REQUIREMENT A: Repeat the rows word for word, from the first row through the line containing "Action: pos(159,958)", with both ends included.

DOCUMENT:
Verburg, In re

Decision Date04 September 1992
Docket NumberNo. 91-196,91-196
Citation159 Vt. 161,616 A.2d 237
PartiesIn re Jacob and Harmke VERBURG and Wesco, Inc.
CourtVermont Supreme Court

Craig Weatherly and Charles T. Shea of Gravel and Shea, Burlington, for appellants.

William E. Roper of Neuse, Smith, Roper & Venman, Middlebury, for appellee Richmond Land Trust.

Jeffrey L. Amestoy, Atty. Gen., John H. Hasen, Asst. Atty. Gen., and John Beiswenger, Law Clerk (On the Brief), Montpelier, for Dept. of Environmental Conservation.

Before ALLEN, C.J., and GIBSON, DOOLEY, MORSE and JOHNSON, JJ.

DOOLEY, Justice.

Petitioners, Wesco, Inc. and Jacob and Harmke Verburg, appeal from a declaratory ruling by the Commissioner of Environmental Conservation. That ruling makes it impossible for Wesco to build a gas station and convenience store on two lots owned by the Verburgs because the land lies in a flood plain. We affirm in part and reverse in part.

The two lots lie at the Richmond exit of Interstate 89 and were subdivided by the Verburgs under a deferral of permit issued by the Department of Environmental Conservation (DEC). The deferral requires that, for the lots in question, a permit be obtained before the erection of any structure needing the installation of plumbing and sewage treatment facilities. Wesco proposes to place such a building on one of the lots and a sewage disposal system to service the structure on the other lot.

REQUIREMENT B: Duplicate the passage of the court decision from "CourtVermont Supreme Court" to "DOOLEY, Justice." verbatim.

Rows for locating described items
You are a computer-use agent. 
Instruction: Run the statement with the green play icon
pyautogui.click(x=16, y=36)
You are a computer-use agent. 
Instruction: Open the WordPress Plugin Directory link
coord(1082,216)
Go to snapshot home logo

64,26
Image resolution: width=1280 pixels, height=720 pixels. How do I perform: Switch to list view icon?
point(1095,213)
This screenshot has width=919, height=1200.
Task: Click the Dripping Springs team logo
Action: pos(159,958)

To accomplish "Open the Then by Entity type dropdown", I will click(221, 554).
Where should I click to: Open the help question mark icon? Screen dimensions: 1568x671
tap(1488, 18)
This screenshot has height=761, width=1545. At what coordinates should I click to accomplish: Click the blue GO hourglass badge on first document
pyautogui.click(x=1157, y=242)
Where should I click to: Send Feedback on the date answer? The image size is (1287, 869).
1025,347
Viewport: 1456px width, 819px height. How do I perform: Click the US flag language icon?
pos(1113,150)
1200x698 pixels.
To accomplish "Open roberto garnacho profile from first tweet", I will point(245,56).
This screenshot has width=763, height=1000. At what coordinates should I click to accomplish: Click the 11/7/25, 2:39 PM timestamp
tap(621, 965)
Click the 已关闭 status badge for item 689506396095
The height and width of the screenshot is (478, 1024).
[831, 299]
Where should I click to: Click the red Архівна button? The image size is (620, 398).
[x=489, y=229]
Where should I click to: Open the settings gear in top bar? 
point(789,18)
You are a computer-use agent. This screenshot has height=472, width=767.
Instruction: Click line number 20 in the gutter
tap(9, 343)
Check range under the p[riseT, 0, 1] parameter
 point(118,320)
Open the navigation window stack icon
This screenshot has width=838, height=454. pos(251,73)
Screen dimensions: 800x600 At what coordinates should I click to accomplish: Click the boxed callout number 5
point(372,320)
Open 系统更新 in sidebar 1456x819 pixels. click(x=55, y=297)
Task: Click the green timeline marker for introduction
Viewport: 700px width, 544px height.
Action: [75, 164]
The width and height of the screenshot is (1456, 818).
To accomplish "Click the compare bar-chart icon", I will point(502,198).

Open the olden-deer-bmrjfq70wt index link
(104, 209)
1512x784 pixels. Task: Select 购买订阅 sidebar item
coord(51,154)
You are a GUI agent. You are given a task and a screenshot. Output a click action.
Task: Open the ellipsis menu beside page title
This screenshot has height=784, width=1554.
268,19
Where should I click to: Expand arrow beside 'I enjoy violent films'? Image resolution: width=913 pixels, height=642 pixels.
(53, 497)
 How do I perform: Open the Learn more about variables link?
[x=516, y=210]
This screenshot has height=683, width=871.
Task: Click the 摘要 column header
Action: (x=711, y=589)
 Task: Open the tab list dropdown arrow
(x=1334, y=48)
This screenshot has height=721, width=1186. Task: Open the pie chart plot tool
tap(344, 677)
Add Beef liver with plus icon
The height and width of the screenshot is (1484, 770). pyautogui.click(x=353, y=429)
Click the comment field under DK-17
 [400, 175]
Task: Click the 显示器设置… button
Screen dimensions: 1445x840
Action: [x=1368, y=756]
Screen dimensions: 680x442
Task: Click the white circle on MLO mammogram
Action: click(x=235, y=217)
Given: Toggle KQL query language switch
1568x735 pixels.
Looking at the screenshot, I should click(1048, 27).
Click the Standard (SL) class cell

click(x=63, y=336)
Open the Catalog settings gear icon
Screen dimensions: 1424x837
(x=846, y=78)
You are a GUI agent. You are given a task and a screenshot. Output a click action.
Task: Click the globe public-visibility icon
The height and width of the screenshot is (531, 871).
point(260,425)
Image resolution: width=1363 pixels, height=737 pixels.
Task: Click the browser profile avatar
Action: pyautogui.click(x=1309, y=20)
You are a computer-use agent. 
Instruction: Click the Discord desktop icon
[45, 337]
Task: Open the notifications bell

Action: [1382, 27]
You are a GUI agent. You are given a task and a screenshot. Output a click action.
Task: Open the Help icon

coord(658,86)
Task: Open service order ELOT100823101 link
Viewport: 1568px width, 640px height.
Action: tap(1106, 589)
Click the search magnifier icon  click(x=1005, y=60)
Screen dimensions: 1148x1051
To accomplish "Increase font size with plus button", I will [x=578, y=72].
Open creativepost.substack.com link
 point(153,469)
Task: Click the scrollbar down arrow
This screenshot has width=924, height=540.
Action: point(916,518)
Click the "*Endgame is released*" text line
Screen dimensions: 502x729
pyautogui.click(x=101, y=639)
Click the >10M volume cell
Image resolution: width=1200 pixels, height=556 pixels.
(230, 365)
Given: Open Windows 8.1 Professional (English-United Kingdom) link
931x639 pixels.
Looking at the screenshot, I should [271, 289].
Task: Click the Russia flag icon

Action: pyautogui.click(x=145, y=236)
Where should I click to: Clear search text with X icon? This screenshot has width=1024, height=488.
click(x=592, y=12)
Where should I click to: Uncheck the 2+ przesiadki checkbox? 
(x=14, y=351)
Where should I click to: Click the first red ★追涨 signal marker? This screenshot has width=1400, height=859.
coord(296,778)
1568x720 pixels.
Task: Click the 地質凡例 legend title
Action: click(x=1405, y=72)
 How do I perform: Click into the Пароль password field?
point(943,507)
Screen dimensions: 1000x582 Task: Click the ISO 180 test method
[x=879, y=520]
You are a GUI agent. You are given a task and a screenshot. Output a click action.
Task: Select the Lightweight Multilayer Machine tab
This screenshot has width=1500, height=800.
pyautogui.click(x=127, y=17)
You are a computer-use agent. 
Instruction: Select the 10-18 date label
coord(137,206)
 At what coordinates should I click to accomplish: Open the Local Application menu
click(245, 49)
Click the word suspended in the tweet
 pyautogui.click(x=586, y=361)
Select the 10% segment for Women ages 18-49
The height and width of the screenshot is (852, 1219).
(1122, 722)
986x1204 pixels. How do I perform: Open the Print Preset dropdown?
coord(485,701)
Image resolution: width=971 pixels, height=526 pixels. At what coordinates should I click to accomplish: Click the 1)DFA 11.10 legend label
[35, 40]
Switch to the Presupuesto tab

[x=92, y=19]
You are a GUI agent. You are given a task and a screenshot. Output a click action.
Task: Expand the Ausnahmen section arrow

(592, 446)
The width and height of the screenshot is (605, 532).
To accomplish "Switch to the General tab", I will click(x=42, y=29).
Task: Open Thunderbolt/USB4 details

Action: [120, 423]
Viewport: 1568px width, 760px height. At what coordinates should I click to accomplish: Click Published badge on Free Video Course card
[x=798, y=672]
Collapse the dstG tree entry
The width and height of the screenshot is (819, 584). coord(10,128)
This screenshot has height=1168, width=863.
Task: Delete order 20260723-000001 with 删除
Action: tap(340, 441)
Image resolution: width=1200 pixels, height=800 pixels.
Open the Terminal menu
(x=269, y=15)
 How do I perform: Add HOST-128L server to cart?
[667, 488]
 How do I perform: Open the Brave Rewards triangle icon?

TASK OUTPUT A:
You are a computer-use agent. 
Instruction: Run the statement with the green play icon
pyautogui.click(x=16, y=36)
You are a computer-use agent. 
Instruction: Open the WordPress Plugin Directory link
coord(1082,216)
Go to snapshot home logo

64,26
Image resolution: width=1280 pixels, height=720 pixels. How do I perform: Switch to list view icon?
point(1095,213)
This screenshot has width=919, height=1200.
Task: Click the Dripping Springs team logo
Action: pos(159,958)

TASK OUTPUT B:
CourtVermont Supreme Court

Craig Weatherly and Charles T. Shea of Gravel and Shea, Burlington, for appellants.

William E. Roper of Neuse, Smith, Roper & Venman, Middlebury, for appellee Richmond Land Trust.

Jeffrey L. Amestoy, Atty. Gen., John H. Hasen, Asst. Atty. Gen., and John Beiswenger, Law Clerk (On the Brief), Montpelier, for Dept. of Environmental Conservation.

Before ALLEN, C.J., and GIBSON, DOOLEY, MORSE and JOHNSON, JJ.

DOOLEY, Justice.